Objective: Radiomics, an emerging tool for medical image analysis, is potential towards precisely characterizing gastric cancer (GC). Whether using one-slice 2D annotation or whole-volume 3D annotation remains a long-time debate, especially for heterogeneous GC. We comprehensively compared 2D and 3D radiomic features' representation and discrimination capacity regarding GC, via three tasks. Methods: Four-center 539 GC patients were retrospectively enrolled and divided into the training and validation cohorts. From 2D or 3D regions of interest (ROIs) annotated by radiologists, radiomic features were extracted respectively.

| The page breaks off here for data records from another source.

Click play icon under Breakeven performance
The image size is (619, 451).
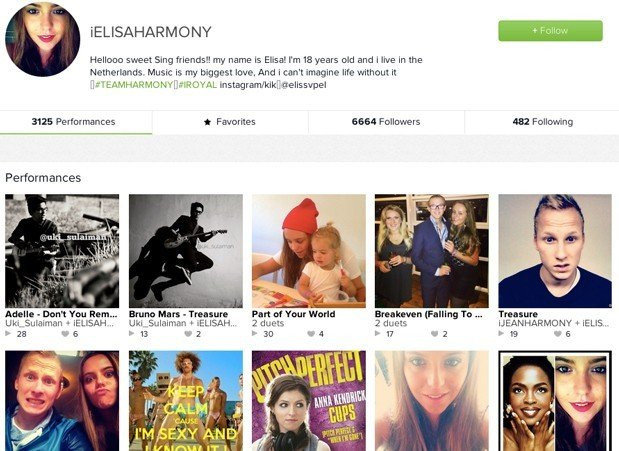[378, 334]
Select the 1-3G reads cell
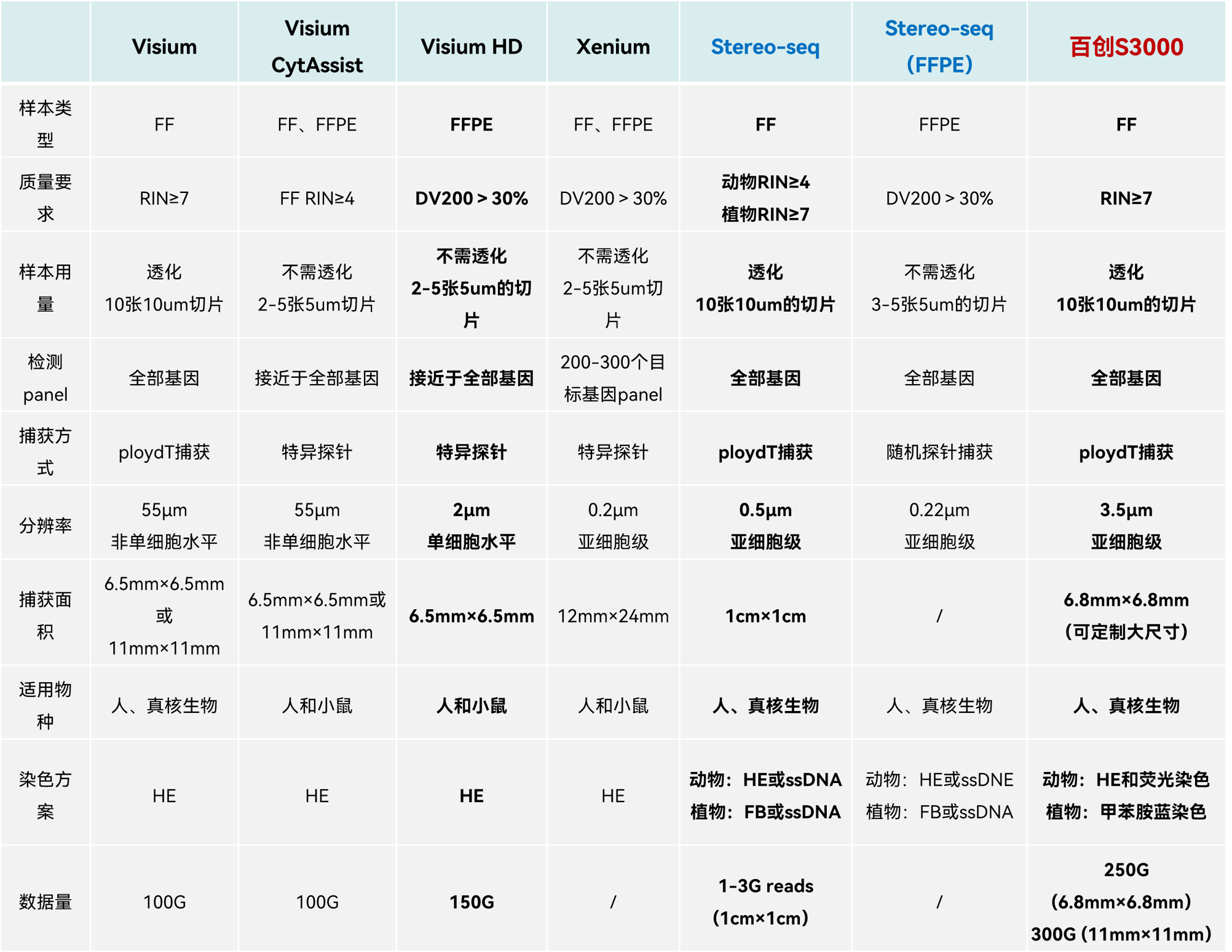 (x=765, y=902)
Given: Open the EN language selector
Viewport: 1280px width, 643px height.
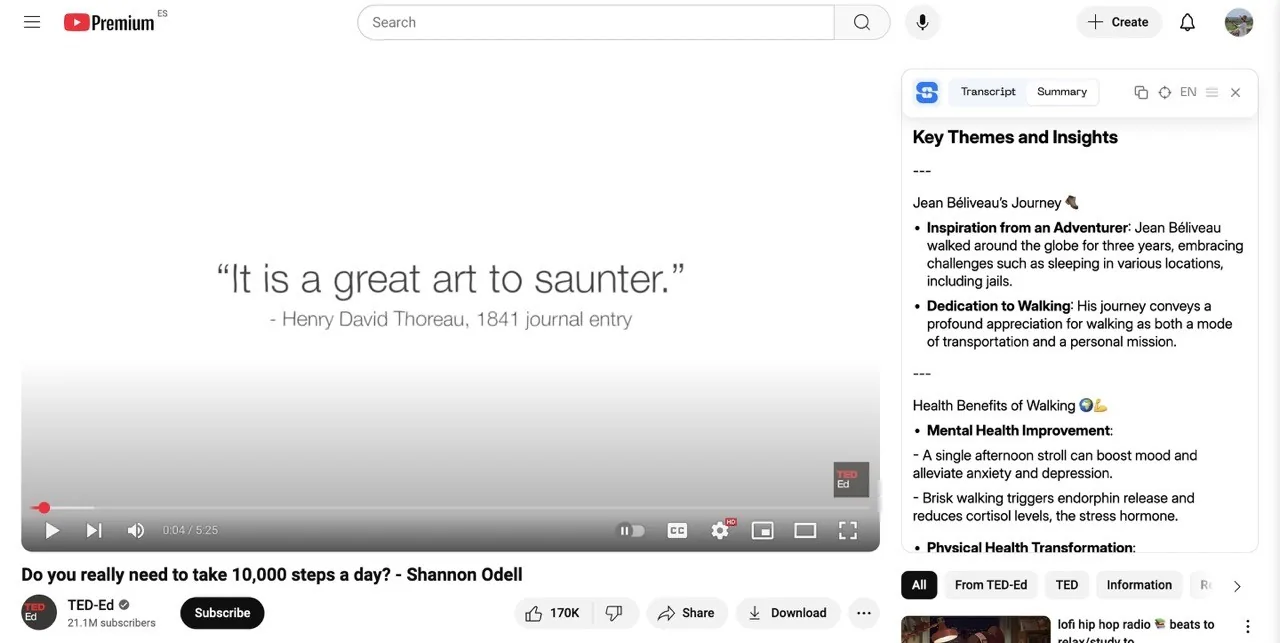Looking at the screenshot, I should tap(1188, 92).
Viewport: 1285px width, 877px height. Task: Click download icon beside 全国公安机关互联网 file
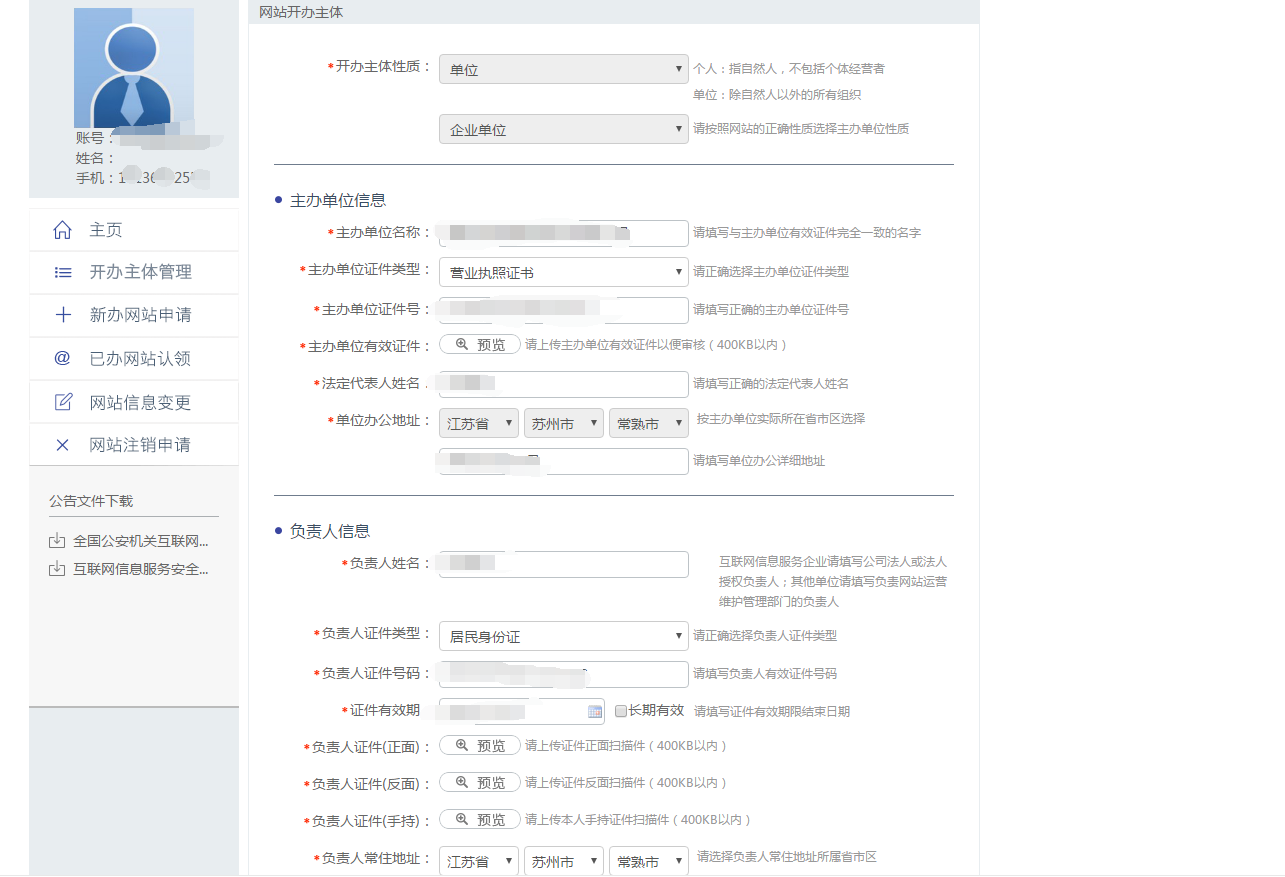click(x=57, y=541)
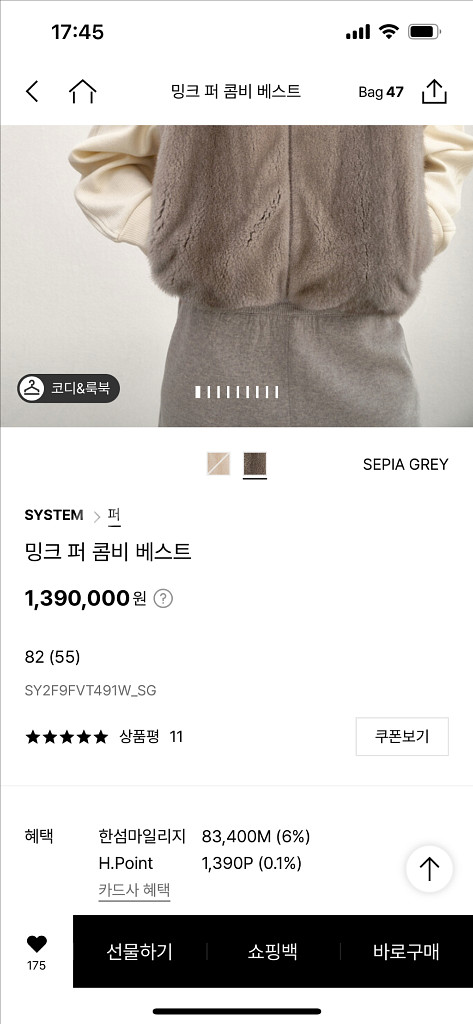
Task: Tap the 선물하기 bottom tab
Action: 140,952
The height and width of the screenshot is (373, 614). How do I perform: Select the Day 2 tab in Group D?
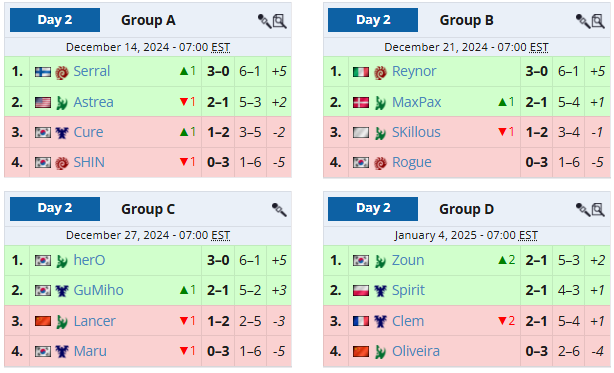(373, 209)
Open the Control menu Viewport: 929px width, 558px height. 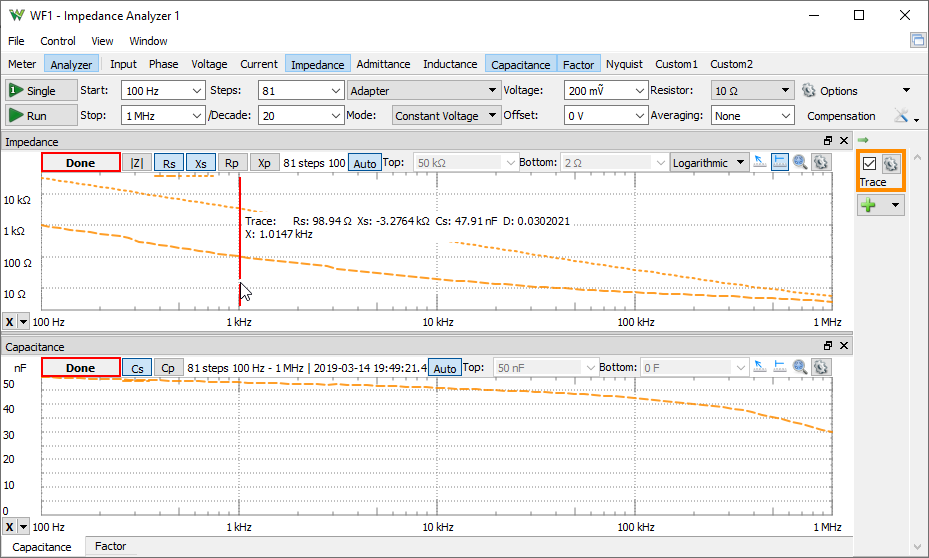point(58,41)
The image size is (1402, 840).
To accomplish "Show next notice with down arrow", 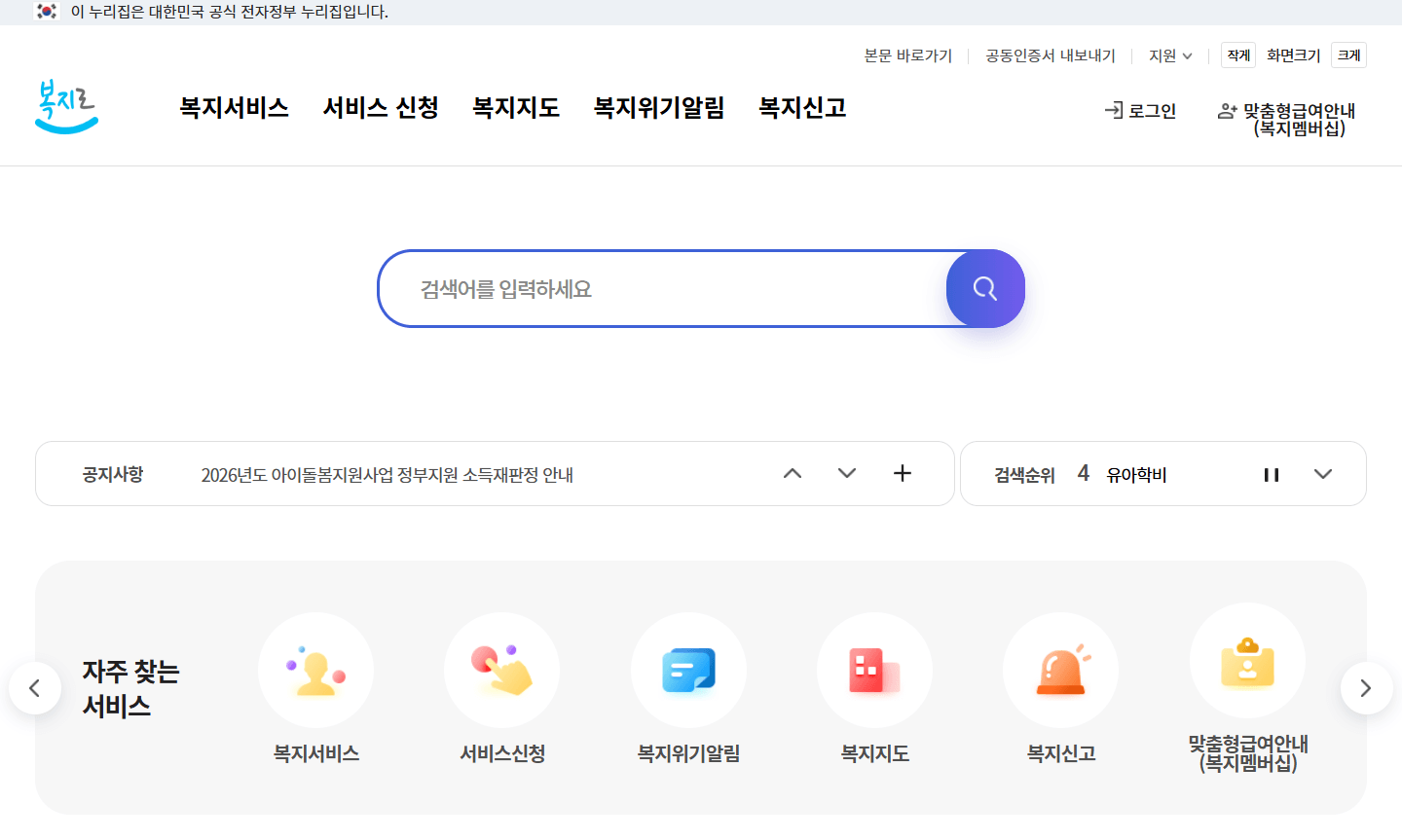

Feature selection and model construction procedures were customed for each combination of two modalities (2D or 3D) and three tasks. Subsequently, six machine learning models (Model_2D^LNM, Model_3D^LNM; Model_2D^LVI, Model_3D^LVI; Model_2D^pT, Model_3D^pT) were derived and evaluated to reflect modalities' performances in characterizing GC. Furthermore, we performed an auxiliary experiment to assess modalities' performances when resampling spacing is different. Results: Regarding three tasks, the yielded areas under the curve (AUCs) were: Model_2D^LNM's 0.712 (95% confidence interval, 0.613-0.811), Model_3D^LNM's 0.680 (0.584-0.775); Model_2D^LVI's 0.677 (0.595-0.761), Model_3D^LVI's 0.615 (0.528-0.703); Model_2D^pT's 0.840 (0.779-0.901), Model_3D^pT's 0.813 (0.747-0.879). Moreover, the auxiliary experiment indicated that Models_2D are statistically more advantageous than Models3D with different resampling spacings. Conclusion: Models constructed with 2D radiomic features revealed comparable performances with those constructed with 3D features in characterizing GC. Significance: Our work indicated that time-saving 2D annotation would be the better choice in GC, and provided a related reference to further radiomics-based researches.